Another burger post today, because I love you all more than a healthy cholesterol level.  Burger Joint has opened in the former Pop’s Pierogi space on Bleecker between 6th Av. and MacDougal St.  While less exotic, this replacement is surely more logical; I liked Pop’s fine but hadn’t been there in a long time due to their very inconsistent namesake item (I’m guessing only about half of the cooks knew how long to boil their pierogies).

Anyway, Burger Joint (I’m unclear whether this Joint is related to Le Meriden’s Burger Joint) is poised for great success.  Yes, the tiny burger trend has finally hit a main Manhattan dining strip.  Along with tiny burgers come tiny prices: hamburgers are a buck, and cheeseburgers are a quarter more.  The burger meat is very flavorful, not overcooked or dry, and it appears fresh (or at least freshly cooked, unlike some other mini burgers I could mention).  The staff will ask you if you want onions, as well, and I’m glad I got them – these were sautéed, rather than the raw stuff which is sometimes too strong, and added much to the burger’s flavor.

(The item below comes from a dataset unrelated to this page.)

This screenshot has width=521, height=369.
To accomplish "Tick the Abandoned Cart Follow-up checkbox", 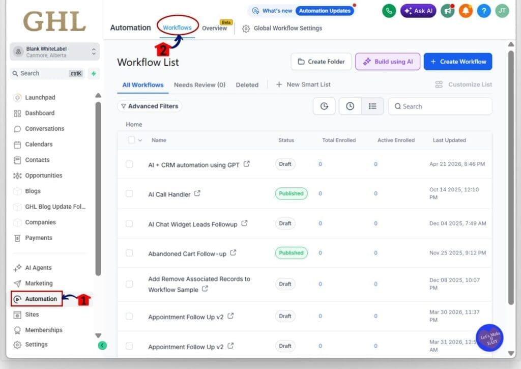I will click(x=129, y=253).
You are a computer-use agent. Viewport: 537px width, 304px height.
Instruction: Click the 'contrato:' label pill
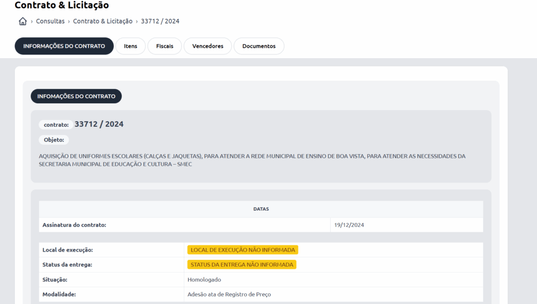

Fries were only mediocre, I’m afraid (perhaps I’m now spoiled due to last night’s Maniacal Fries), but certainly aren’t bad, and probably would be better with the optional cheese drizzled on top.  To wash it all down, they have R.C. cola and Diet Rite.  Before the Diet Coke fans run away screaming bloody murder – if you’re going to do tiny burger kitsch, it’s nice to see something other than the usual colas hanging around to wash them down.  Like Kevin Costner in “A Perfect World,” I like me some R.C.

You’re telling me this place, should it elect to stay open late, won’t do great gangbusters with Mahmoun’s usual B&T/student mixed crowd?  Seriously, this is great drunken food: greasy, salty, hot, and flavorful, and it’s not too much of any of those four for a lunch or dinner excursion.